Before you change anything
Healthy adults aged 18 and up, both sexes, across all training levels. The meta-analysis pooled 143 trials spanning three decades, with participants from the US, UK, Canada, Brazil, Australia, Germany, and more. The research base leans heavily male — 81 of 143 studies included only men.
Who the data doesn't cover: people under 18 (excluded from every included trial), anyone with kidney conditions (not studied in this analysis), and people not exercising. Without training, creatine alone didn't produce a significant fat-free mass gain.
Most included studies didn't track what participants were eating. Baseline dietary creatine and total protein intake weren't measured in the majority of trials, which means some people may have already been full of creatine before the study started.

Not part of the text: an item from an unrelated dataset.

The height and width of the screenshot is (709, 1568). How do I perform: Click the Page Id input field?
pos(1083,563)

Body composition was a secondary outcome in most trials. The majority of included studies were designed to measure something else — strength, power, performance — with body composition recorded on the side. That doesn't invalidate the results, but it means the measurement rigor may vary.

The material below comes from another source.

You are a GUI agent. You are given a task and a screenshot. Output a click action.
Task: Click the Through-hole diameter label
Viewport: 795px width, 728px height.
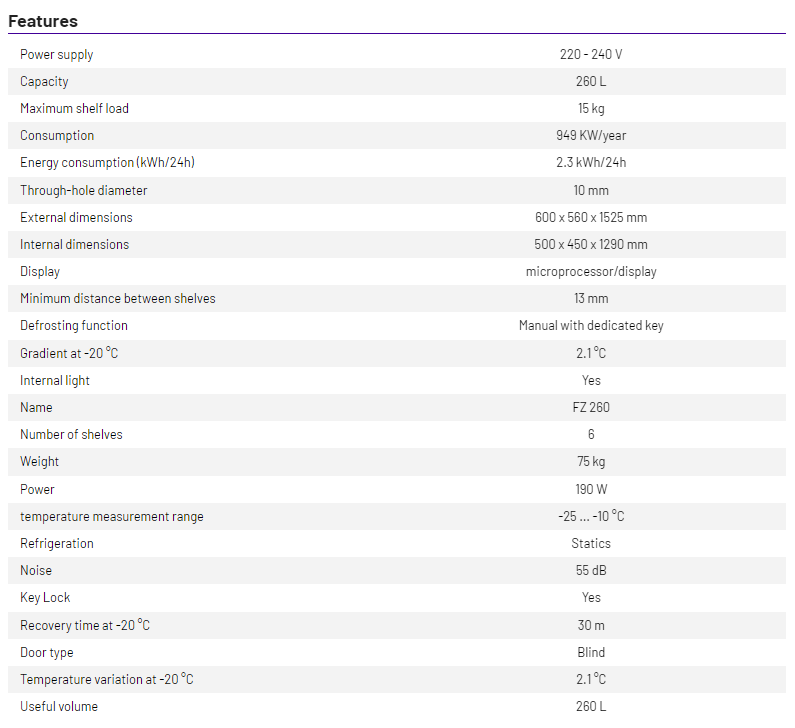pos(83,190)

Different studies used different tools to measure body composition. Some used imaging scans, others used electrical impedance, others used skinfold calipers. Each handles the distinction between lean tissue and water differently, which is partly why the imaging studies matter.
This is about as confident as a body of evidence gets. The evidence for fat-free mass, body mass, and body fat percentage all received the highest certainty rating under the framework used to evaluate medical treatments. Fat mass and BMI received the second-highest tier.

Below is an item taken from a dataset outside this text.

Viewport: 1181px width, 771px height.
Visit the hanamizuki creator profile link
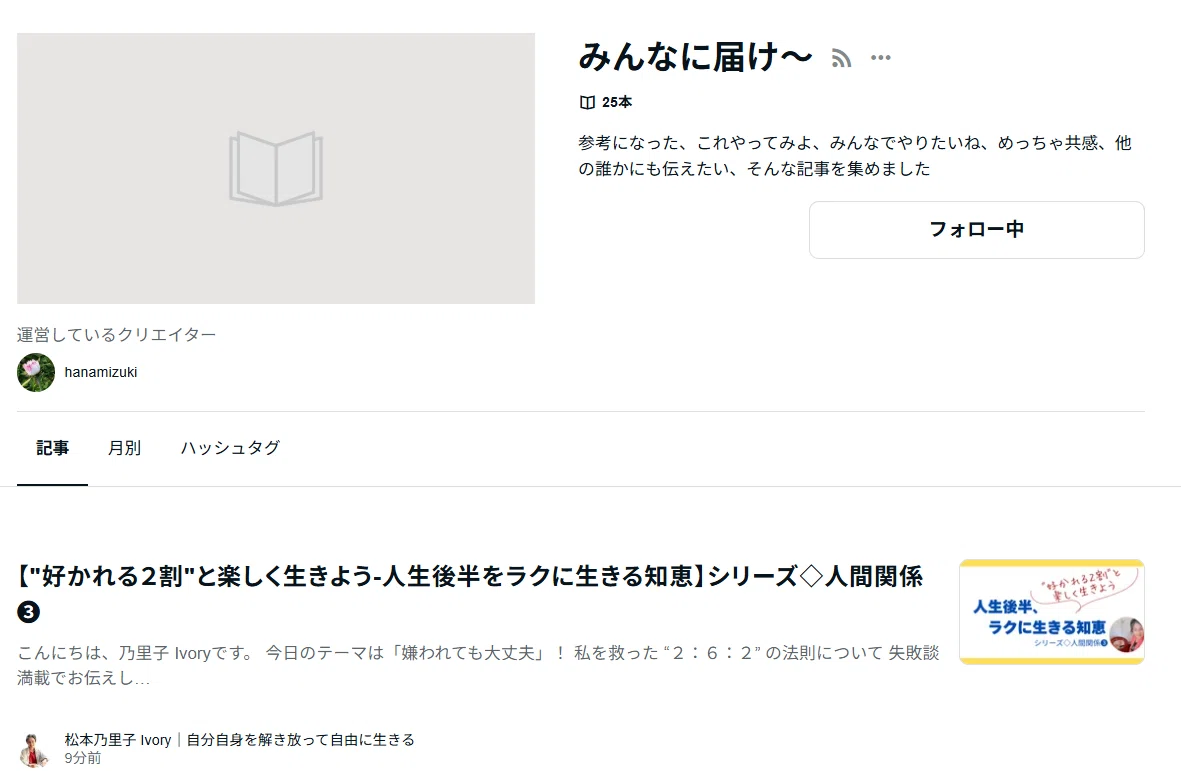coord(101,372)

The studies agreed with each other. Heterogeneity was zero across all five outcomes, meaning the trials weren't pulling in different directions. Removing any single study from the pool didn't change the result. And tests for hidden unpublished negative studies came back clean across the board.
When 143 trials spanning 30 years converge on the same finding with zero disagreement and no hidden null results, the evidence is as settled as nutrition science gets.
Your bench press still isn't moving — and that question has its own meta-analysis. Fifty-three studies measured what creatine does to upper-body strength, rep by rep, and the answer lands differently than the body composition story. If the tissue is real, the strength should follow. Whether it does, and by how much, is the next question in this evidence chain.
What This Study Found
All findings from this paper, in plain language.
- Creatine increased total body weight by about 0.86 kilograms — consistent across every analysis the researchers ran.
- The fat-free mass gain averaged 0.82 kilograms, but only showed up reliably when paired with weight training or a mix of cardio and weights.
- Body fat percentage dropped by a small amount, but actual fat didn't decrease — the percentage shifted because lean mass grew.
- Higher daily doses produced a measurable drop in body fat percentage, while standard doses of 5 grams or less did not.
- Men gained about twice as much fat-free mass as women, but the gap between sexes wasn't large enough to be conclusive.
- Loading wasn't necessary — taking a small daily dose reached the same body composition outcomes as the traditional high-dose loading phase.
- Plain creatine monohydrate was the only form backed by enough research to confirm it works — alternative forms had too few studies to draw conclusions.
- Higher doses appeared to produce different body composition effects than lower doses, but the exact amounts that matter most remain unclear.
- The evidence received the highest possible certainty rating for fat-free mass, body mass, and body fat percentage outcomes.
- Removing any single study from the analysis didn't change the overall result, and no signs of missing negative studies were found.
- Age and training background didn't significantly change the effect, though experienced lifters gained the most fat-free mass at 1.31 kilograms.
- Part of the fat-free mass gain may be water stored inside muscle cells rather than new muscle tissue — the measurement tools used in most studies can't tell the difference.